> **BRIEF**
Restate the entries below exactly. Images are not part of the copy.
[MATERIAL FOR THE TASK Boundary: Start]
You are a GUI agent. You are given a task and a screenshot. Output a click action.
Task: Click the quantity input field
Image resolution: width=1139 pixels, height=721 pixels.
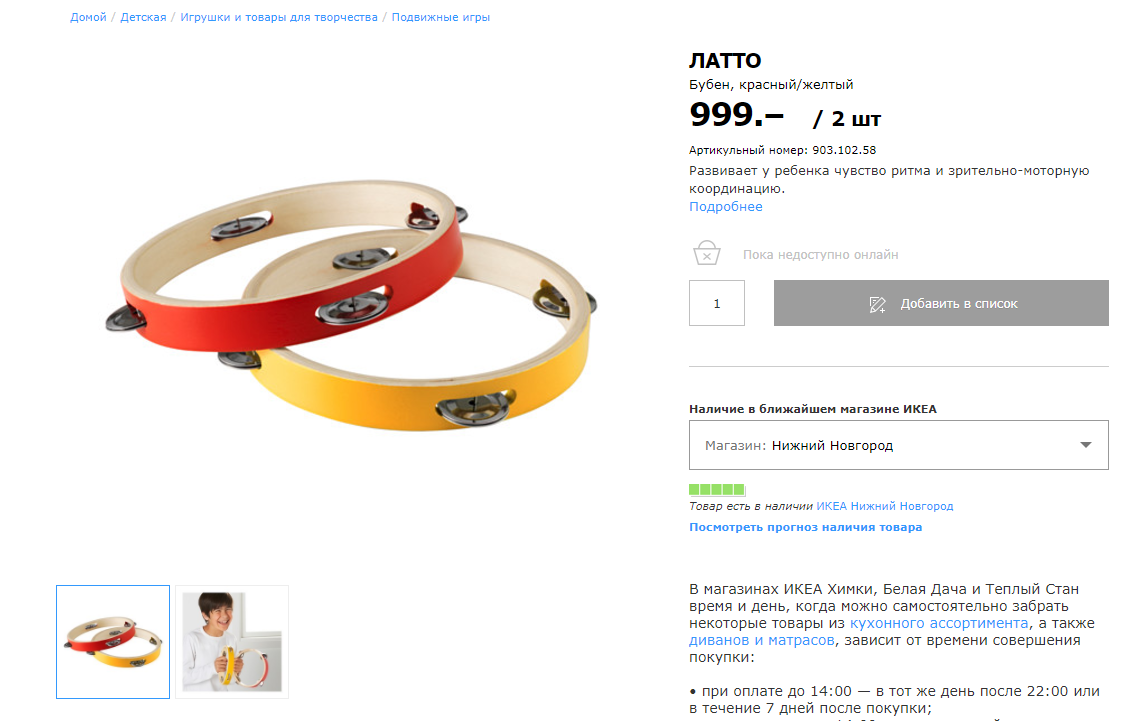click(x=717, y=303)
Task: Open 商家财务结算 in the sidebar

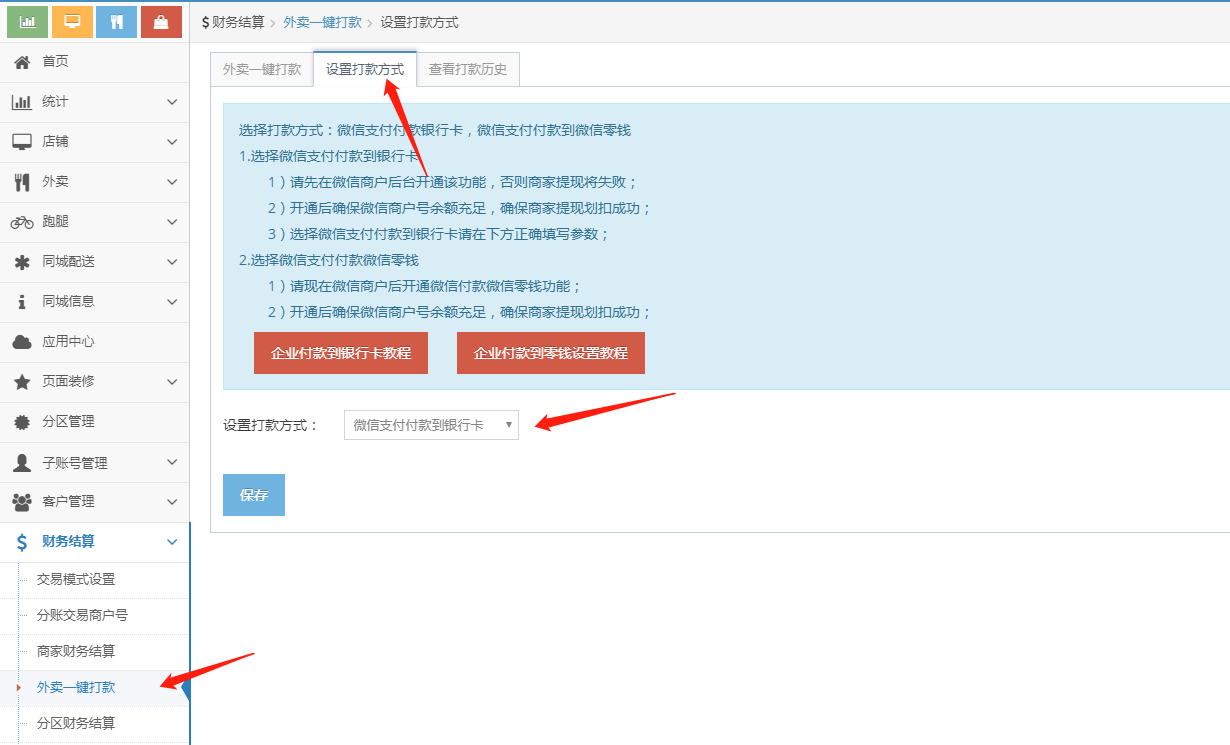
[MATERIAL FOR THE TASK Boundary: End]
> **RESPONSE AREA**
You are a GUI agent. You are given a task and a screenshot. Output a click action.
Task: Click the quantity input field
Image resolution: width=1139 pixels, height=721 pixels.
click(x=717, y=303)
Task: Open 商家财务结算 in the sidebar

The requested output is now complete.